Without illegal immigrants, who are the mafia going to exploit to do this dirty labor? No one. If these illegal immigrants were not around to do the labor so cheaply and the only people who would be available for the jobs were locals and those locals would only work for respectable wages, there would be no other choice but to hire them for the wages they demand otherwise the fruit would rot. The mere existence of these illegal immigrants permits this entire scheme. If the locals were offered a decent wage to do this labor, I'm certain a good portion of them would take the jobs.
If there were no illegal immigrants, the fields would rot unless the locals were offered a decent wage to work the fields. The effect? Higher prices. The solution? Buy other groceries. If the prices of grapefruit are too high, buy oranges. If these items continue to sit on the shelf and rot, stores wouldn't buy them. The prices would have to drop so that consumers will buy them. This takes care of the wages on one end and the affordability on the other. So who feels the squeeze? The growers. The solution, attack the mafia influence in the area on such a scale that it will be permanently disabled allowing the growers to keep more of their profit.
Lastly, if these illegal immigrants really do desire a better life, let them take the proper, legal measures to becoming a full, legal, contributing member of society.
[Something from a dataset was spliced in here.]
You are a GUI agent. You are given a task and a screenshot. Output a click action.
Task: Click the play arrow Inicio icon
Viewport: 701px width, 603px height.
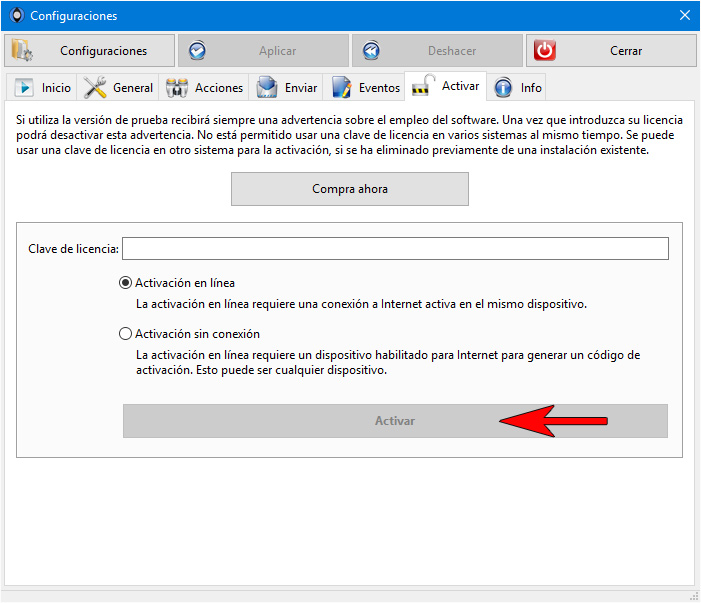point(24,87)
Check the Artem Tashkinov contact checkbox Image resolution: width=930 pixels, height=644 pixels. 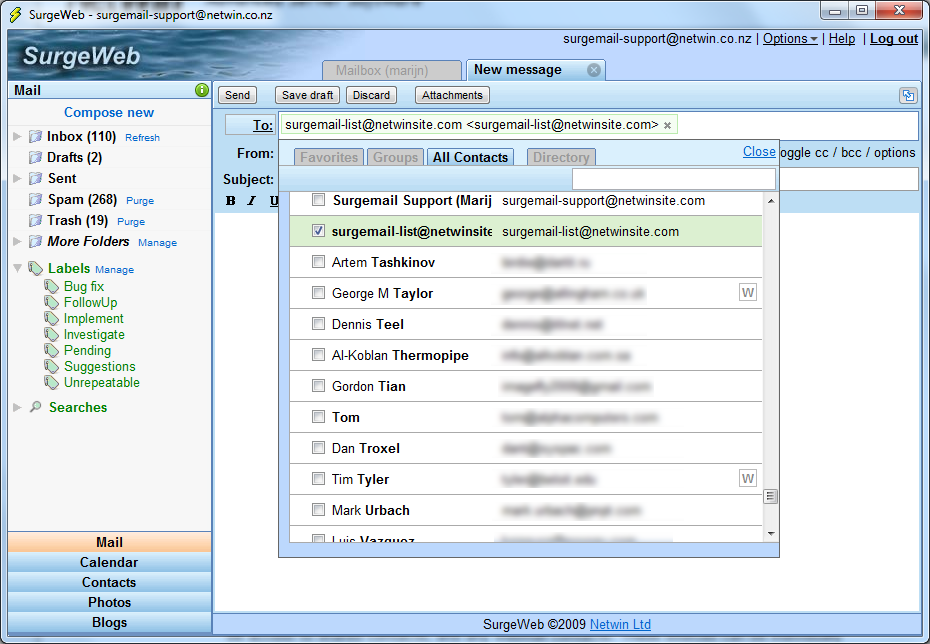pos(318,263)
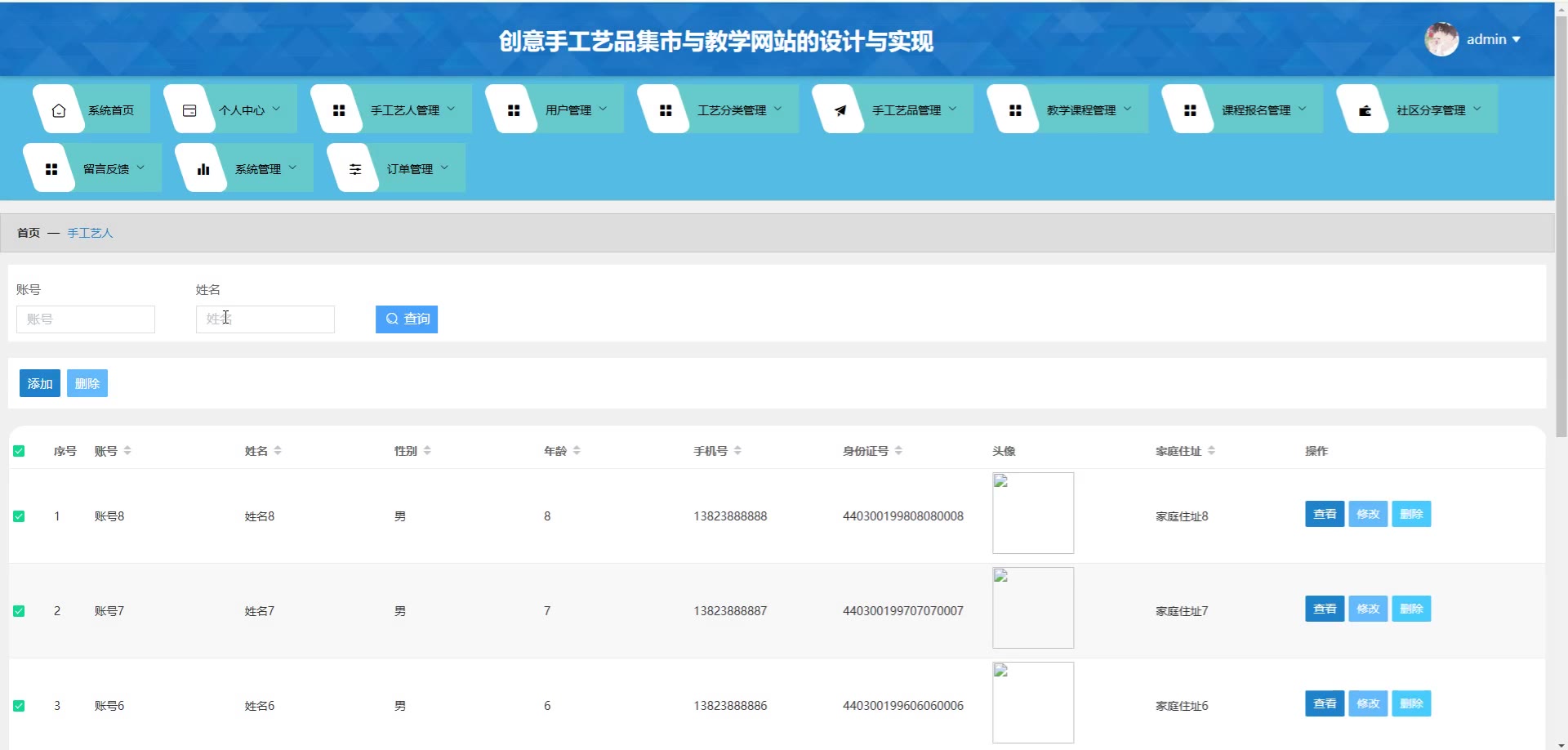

All of the issues you have itemized, inhumane living conditions, demand for low prices, and racism, are all effects of having illegal immigrants inside the borders, not causes. Please educate yourself on the simply premises of supply and demand and cause and effect before you inappropriately criticize another point of view. I don't mind constructive criticism but I do mind closed-minded attacks in the name of liberalism.
If everything were only so
If everything were only so simple as you believe it to be... Supply and Demand; Cause and Effect, indeed! And, by the way, I wasn't the one who wrote a long-winded diatribe, you were, and the only "close-minded attack in the name of liberalism" has come from you.
I have been following this
I have been following this horrific situation on RAI international and in La Repubblica. I am well aware of the rise of violence in Italy against immigrants - all sickening - but when it occurs in the south, even more so. To me, as an Italian American, everything about the situation in Rosarno, from the living conditions, the migratory nature of the work, the attitudes (indifferent or hate) of the native population all evoke the situation faced by Italian immigrants to the United States, particularly the wave of immigrants who came before World War One. I disagree with La Repubblica in liking what has happened in Rosarno to the US south in the 1960s - there's no relationship whatsoever; that's all foolish sensationalism. To be sure, what is going on there is horrific, but the comparison is better made with the spates of white/nativist violence targeted at Italians immigrants in the early 20th century United States (or one can look at similar attitudes and violence toward Italians in Australia, Canada, France, Switzerland, the list goes on). Southern Italians, more so than any European ethnic group share something in common with these African migrants. It's a shame that Italians are so ignorant of their own migration history, or perhaps I am just foolish to think that such an understanding might bring about compassion. But, maybe there is something more fundamentally wrong here. At the end of the day, hatred of immigrants in Italy is hatred of all the Italians who have gone abroad seeking work.